I have two datasets and I need to split them into dev, train and test. The first one is a regular dataset where in each line there is a sentence along with a label. I found the following code in a post in TowardsDataScience which is perfect for this dataset:
import pandas as pd
df = pd.read_csv('/kaggle/input/bluebook-for-bulldozers/TrainAndValid.csv', parse_dates=['saledate'], low_memory=False)
from fast_ml.model_development import train_valid_test_split
X_train, y_train, X_valid, y_valid, X_test, y_test = train_valid_test_split(df, target = 'SalePrice',
train_size=0.8, valid_size=0.1, test_size=0.1)
print(X_train.shape), print(y_train.shape)
print(X_valid.shape), print(y_valid.shape)
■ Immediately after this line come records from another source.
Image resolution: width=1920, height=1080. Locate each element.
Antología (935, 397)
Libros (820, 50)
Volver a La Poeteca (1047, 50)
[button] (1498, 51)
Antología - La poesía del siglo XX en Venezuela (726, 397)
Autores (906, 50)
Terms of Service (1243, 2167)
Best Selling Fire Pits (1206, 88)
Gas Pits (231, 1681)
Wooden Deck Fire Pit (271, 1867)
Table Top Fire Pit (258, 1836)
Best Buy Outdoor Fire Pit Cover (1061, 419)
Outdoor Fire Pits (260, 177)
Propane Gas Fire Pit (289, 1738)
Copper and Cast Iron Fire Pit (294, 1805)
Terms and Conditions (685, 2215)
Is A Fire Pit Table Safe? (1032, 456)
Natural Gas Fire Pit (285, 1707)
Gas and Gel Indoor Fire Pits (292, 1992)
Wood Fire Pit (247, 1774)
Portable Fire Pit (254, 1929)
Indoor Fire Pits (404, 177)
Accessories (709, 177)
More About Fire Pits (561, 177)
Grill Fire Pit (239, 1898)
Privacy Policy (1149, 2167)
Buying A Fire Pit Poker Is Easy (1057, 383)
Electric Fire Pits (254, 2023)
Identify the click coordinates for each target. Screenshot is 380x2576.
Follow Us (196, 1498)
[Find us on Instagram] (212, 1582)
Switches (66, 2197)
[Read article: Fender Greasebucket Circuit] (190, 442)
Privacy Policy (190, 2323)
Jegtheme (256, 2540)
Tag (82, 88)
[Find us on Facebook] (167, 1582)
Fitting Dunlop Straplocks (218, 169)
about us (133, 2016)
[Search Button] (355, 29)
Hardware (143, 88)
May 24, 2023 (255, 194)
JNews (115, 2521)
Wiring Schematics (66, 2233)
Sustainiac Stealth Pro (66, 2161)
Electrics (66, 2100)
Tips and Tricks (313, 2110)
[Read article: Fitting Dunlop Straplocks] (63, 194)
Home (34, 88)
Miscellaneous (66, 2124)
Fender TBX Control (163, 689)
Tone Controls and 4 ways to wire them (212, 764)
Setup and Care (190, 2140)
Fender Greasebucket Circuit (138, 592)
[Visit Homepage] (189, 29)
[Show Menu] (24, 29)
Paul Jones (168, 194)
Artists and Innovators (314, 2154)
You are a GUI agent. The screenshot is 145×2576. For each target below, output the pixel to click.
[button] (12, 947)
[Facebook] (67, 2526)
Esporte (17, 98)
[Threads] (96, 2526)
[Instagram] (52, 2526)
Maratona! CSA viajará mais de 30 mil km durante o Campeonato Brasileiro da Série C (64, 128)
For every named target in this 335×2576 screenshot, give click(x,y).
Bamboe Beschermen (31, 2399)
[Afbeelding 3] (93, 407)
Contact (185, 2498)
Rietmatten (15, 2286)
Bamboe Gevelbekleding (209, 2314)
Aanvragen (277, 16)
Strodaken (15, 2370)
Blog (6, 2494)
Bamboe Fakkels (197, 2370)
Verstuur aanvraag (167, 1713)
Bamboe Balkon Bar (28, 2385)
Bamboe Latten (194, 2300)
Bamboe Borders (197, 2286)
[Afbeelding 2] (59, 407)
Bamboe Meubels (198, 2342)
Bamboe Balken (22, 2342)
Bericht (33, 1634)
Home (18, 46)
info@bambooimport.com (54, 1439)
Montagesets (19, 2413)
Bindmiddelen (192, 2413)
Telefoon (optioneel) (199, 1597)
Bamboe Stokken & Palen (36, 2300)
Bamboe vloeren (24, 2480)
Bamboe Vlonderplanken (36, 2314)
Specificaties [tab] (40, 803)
print(X_test.shape), print(y_test.shape)
However, my second dataset follows the CONLL format and the sentences of the text are split into tokens and each line contains a token with its label (bio tagging); with new lines separating the different sentences.
E.g.
token label
Also O
, O
outdoor B-claim
activities I-claim
enable I-claim
me I-claim
to I-claim
socialize I-claim
with I-claim
other I-claim
people I-claim
and I-claim
enjoy I-claim
natural I-claim
beauty I-claim
. O
There O
are O
strong O
advantages O
to O
spend O
leisure O
time O
outdoors O
. O
I want to also split this dataset into dev, train and test, ensuring that no sentence is split across the different datasets. Is there any library, like scikit-learn or fast_ml (used above), that support splitting datasets of this format?